After that, the sun-shadowed Venusian outline will disappear until 2117. Because the planet’s orbit is slightly off-kilter, its solar transits come in pairs spaced eight years apart, with more than 100 years between pairs.
During the most recent transit pair of 1874 and 1882, observers around the world focused on triangulating the Earth-sun distance. They tried to time precisely when Venus entered and exited the sun’s disk, so they could calculate the size of the sun (a complicated endeavour, it turns out, since an optical effect that blurred the boundary between planet and sun muddied the timing measurements). The most recent transit happened in 2004 — only the sixth such performance seen through telescopes — and it revealed that large portions of the Venusian atmosphere are visible to Earthly observers.
Now, scientists are hoping not only to study Venus itself during the transit, but are using the crossing to inform observations of far-off exoplanets that similarly betray their presence by passing between their star and Earth. “Over 100 years ago, astronomers couldn’t have anticipated this transit question,” says astronomer Jay Pasachoff of Williams College in Williamstown, Mass., who will observe the transit from Hawaii.
Pasachoff and his colleagues are also deploying nine instruments to locations including Japan, Kazakhstan, and Norway, to study the sunlight filtered through Venus’ toxic clouds.

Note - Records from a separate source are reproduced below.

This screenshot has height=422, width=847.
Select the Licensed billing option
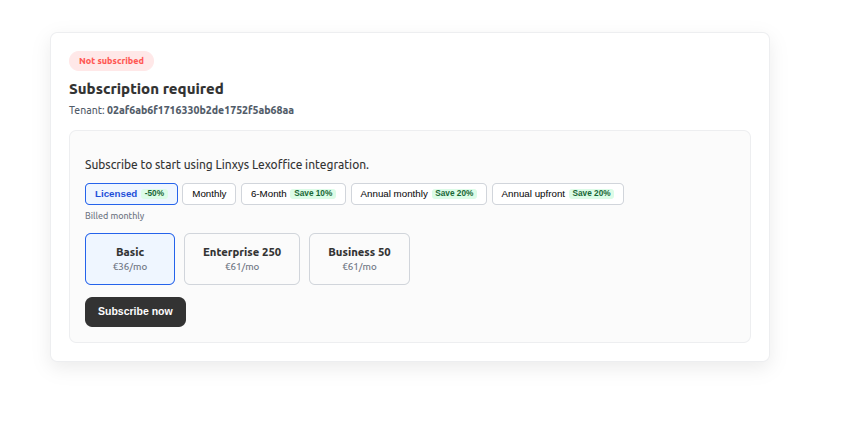(x=131, y=194)
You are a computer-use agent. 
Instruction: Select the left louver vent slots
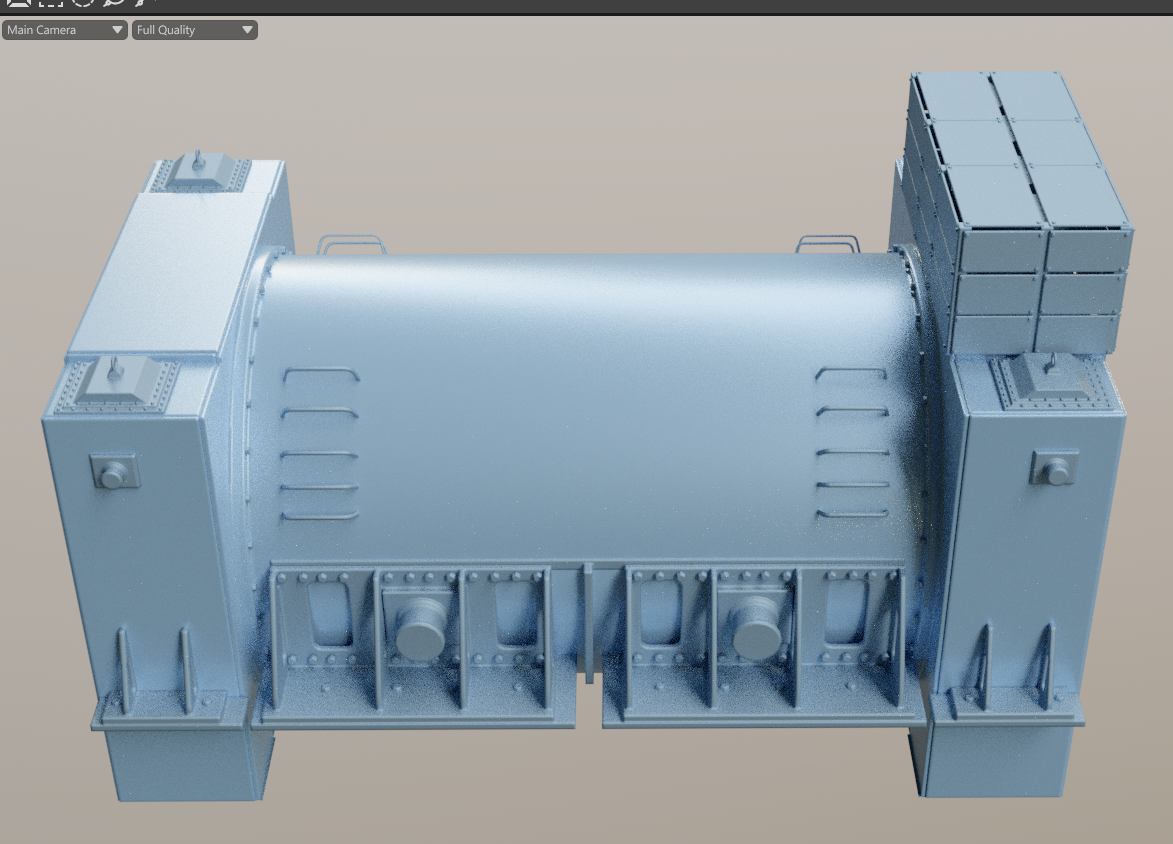click(x=321, y=445)
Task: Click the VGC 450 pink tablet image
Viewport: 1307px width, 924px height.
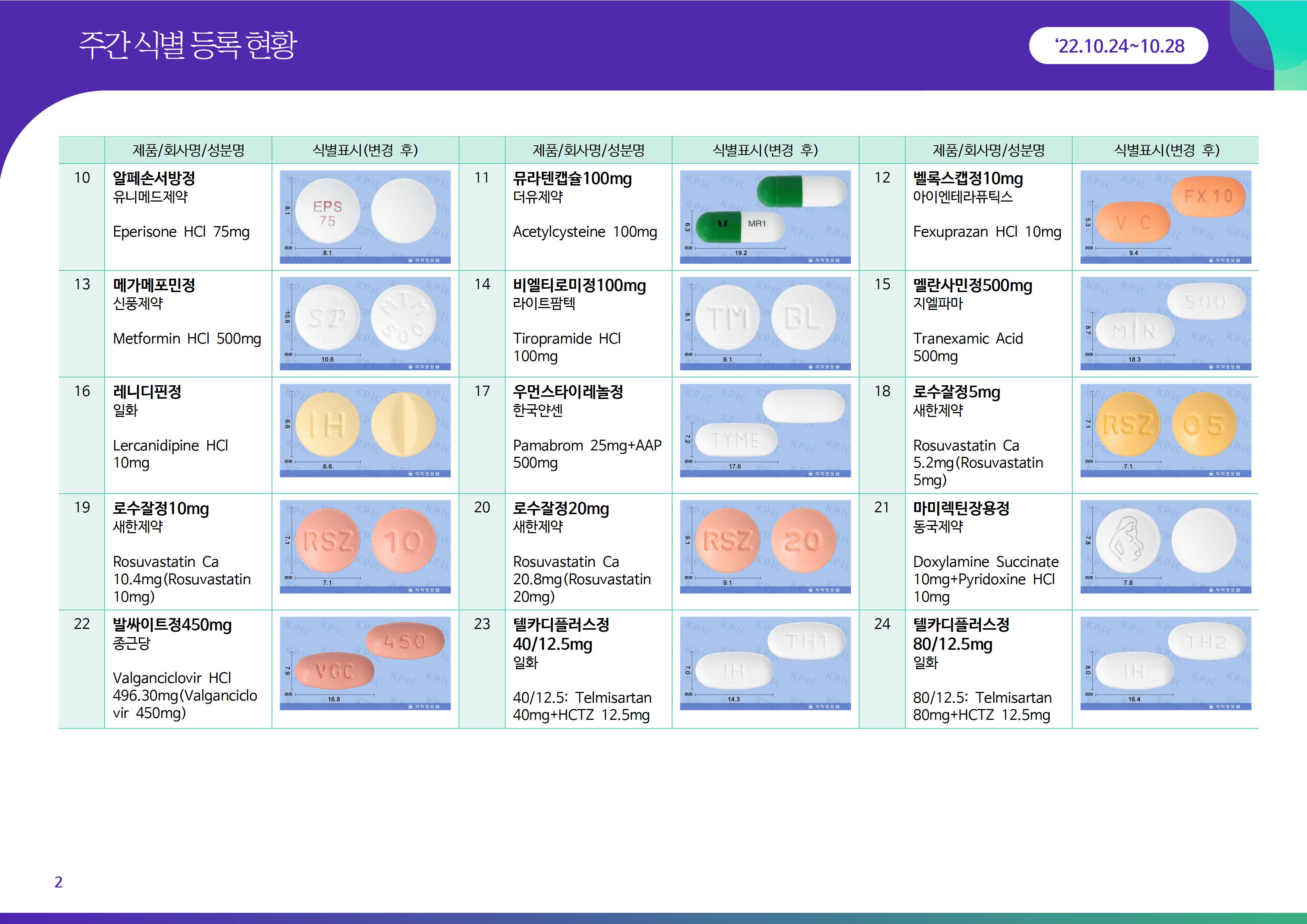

During the transit the sun will act as a giant light bulb, illuminating Venus’ upper atmosphere and providing information about temperature and aerosols across the planet. The orbiting Venus Express spacecraft can gather data only about isolated portions of the swirling sulfuric acid clouds, begging the question of how the shroud behaves globally. “As temperatures and winds are closely linked, those measurements will be fed into models that aim to explain the exotic dynamics of the Venusian atmosphere,” says astronomer Thomas Widemann of the Paris Observatory, who will join Venus Express team members in Svalbard, Norway to observe the transit against the midnight sun.
When Earth’s little sister passes before the solar backdrop, its planetprint produces the type of dimming that occurs when exoplanets periodically block their stars’ light. Astronomers have been able to study the atmospheres of Jupiter-sized exoplanets, but similar observations of terrestrial planets are still a thing of the future.

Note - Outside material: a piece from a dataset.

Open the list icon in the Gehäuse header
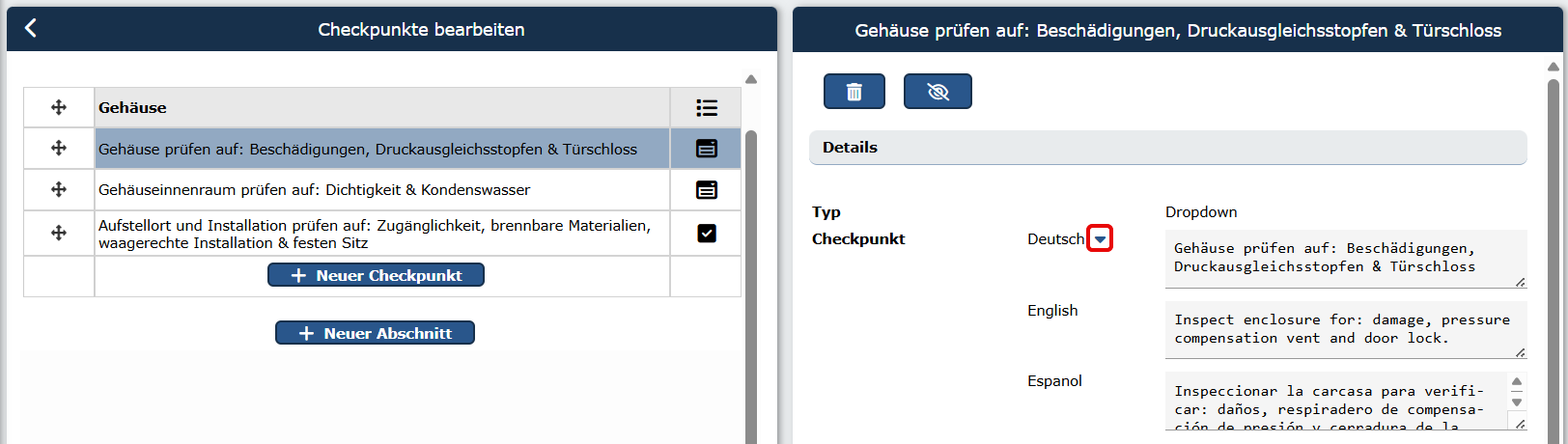Viewport: 1568px width, 444px height. click(707, 107)
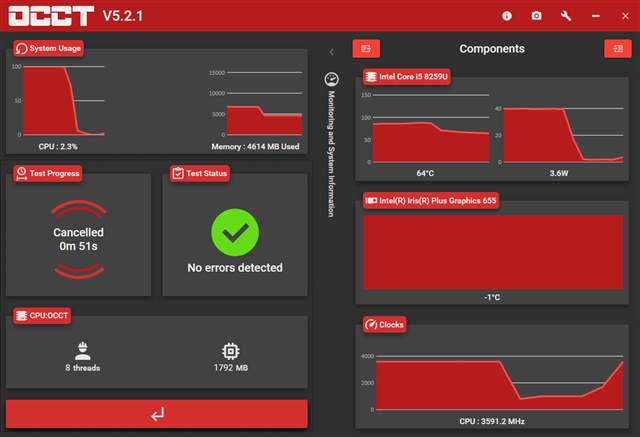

Gathering data about a known planet – Venus – will help ground those future observations, says astronomer Paolo Tanga at the Cote d’Azur Observatory in Nice, France. “Maybe one day we will be able to measure the same light that is filtered from the atmospheres of exoplanets – exo-Venuses and exo-Earths,” says Tanga, who will be in Arizona for the transit.
But such observations aren’t so simple. “Big mirrors and sensitive detectors are not good things to point at the sun,” explains planetary astronomer Heather Knutson of Caltech. Instead astronomers will use the Hubble Space Telescope to capture sunlight reflected off the face of the moon during the transit. In that light are signatures of chemical compounds in the Venusian atmosphere, Knutson says. “It’s the first time we can make this measurement for a truly terrestrial planet.”